Tchad: La ministre appelle à booster le secteur de l'agriculture
Quand on parle du monde rural, les yeux se tournent immanquablement vers l’agriculture et l’élevage, les deux principales sources de revenu du Tchad avant l’avènement du pétrole. Mais ces deux secteurs, qui devraient en principe profiter des revenus pétroliers pour se restructurer et se développer davantage, sont encore au stade primaire.
Pour preuve, les polders du Lac Tchad ainsi que les vastes plaines du Logone et du Chari sont toujours insuffisamment exploités. Quant à l’élevage, 55 ans après l’indépendance, le Tchad continue d’exporter son bétail sur pied. Ce secteur n’a pas encore donné au pays toutes les ressources qu’il recèle. L’Info a rencontré successivement Mme Baiwong Djibergui Amane Rosine, Ministre de l’Agriculture et de l’Environnement et Ahmat Hassan Moussa, Directeur Général de l’Elevage.
L’Info : Les plaines tchadiennes s'étendent à perte de vue mais elles sont insuffisamment mises en valeur. Pourquoi?
Baiwong Djibergui Amane Rosine : Il est vrai que le Tchad regorge d’immenses potentialités agricoles y compris les plaines dont vous parlez. Mais il faut aussi reconnaitre que l'agriculture tchadienne a été, jusqu'à un passé récent, essentiellement une agriculture de subsistance et elle est dépendante de la pluie. C'est à dire que les agriculteurs ont pour premier souci de produire pour répondre à leurs propres besoins alimentaires. La production est du type familial, sans aucune ambition de réaliser des bénéfices ou tout autre profit. C'est vous dire que ce manque d'ambition de la part des producteurs est en lui-même un frein au développement de l'agriculture. Aujourd'hui, les autorités ont compris l'importance de l'agriculture dans le développement durable et depuis quelques années, le secteur bénéficie d'une attention particulière d'où l'investissement important consenti pour le booster.

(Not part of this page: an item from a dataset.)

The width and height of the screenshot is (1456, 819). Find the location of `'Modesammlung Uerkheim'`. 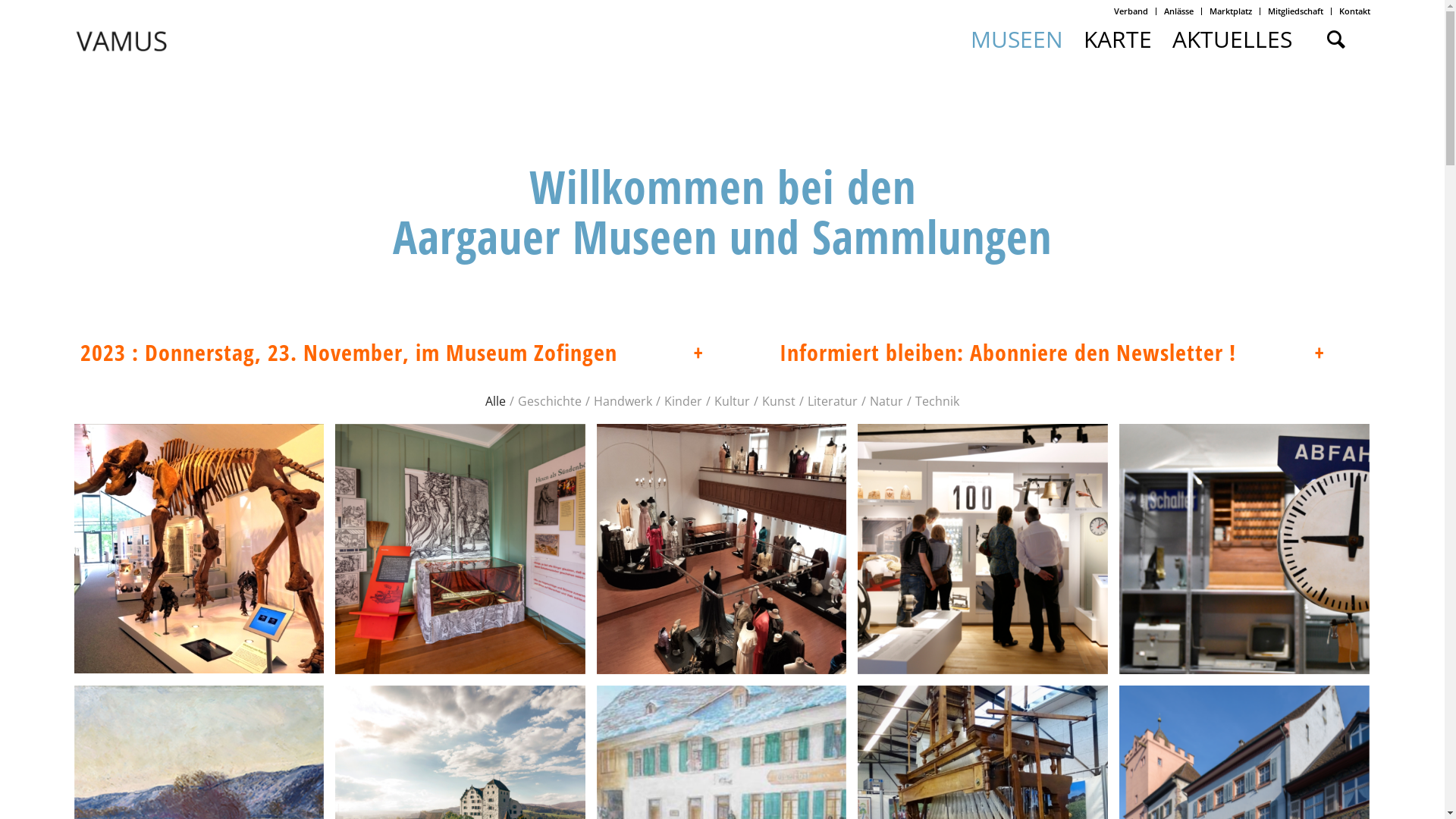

Mais il faut noter que l'aménagement d'une plaine aux fins d'exploitation agricole est une opération qui coûte extrêmement cher et dont la réalisation doit obéir aux normes de respect de l'environnement. Ainsi ces aménagements se font selon des objectifs très clairs et précis du Gouvernement et en fonction des ressources disponibles. A ce jour, nous sommes à quarante trois mille (43 000) ha aménagés dont environ douze mille (12 000) ha en maîtrise totale. Sur ces espaces à maitrise totale, on produit plus d'une fois l'année. Les projets d'études d'aménagement de cinquante sept mille (57 000) autres ha sont en cours.
Dans le cadre du partenariat, il y a des projets comme celui de développement de la filière rizicole dans la plaine du Chari Logone, le PARSAT et bien d'autres qui vont contribuer à l'aménagement de nos plaines pour les activités agricoles et aussi le renforcement de la résilience de nos systèmes de production agricole tout en tenant compte des aspects environnementaux.
En outre nous tenons à souligner que le Gouvernement ne peut pas se substituer aux producteurs. Il s’engage à améliorer les conditions de vie et de travail de ceux- ci en réalisant des aménagements hydro agricoles, en mettant à disposition des intrants de qualité (semences améliorées, engrais, produits phytosanitaires), en renforçant la capacité des producteurs en matière de nouvelles techniques agricoles et aussi en subventionnant le labour au tracteur à raison de 10.000 FCFA/ha. Tout cela constitue des mesures d'accompagnement et d'encouragement des producteurs ruraux.
Après une tentative de mise en valeur des polders du Lac Tchad au début de l’indépendance, ceux-ci sont presqu’à l’abandon actuellement. Quelles en sont les causes ?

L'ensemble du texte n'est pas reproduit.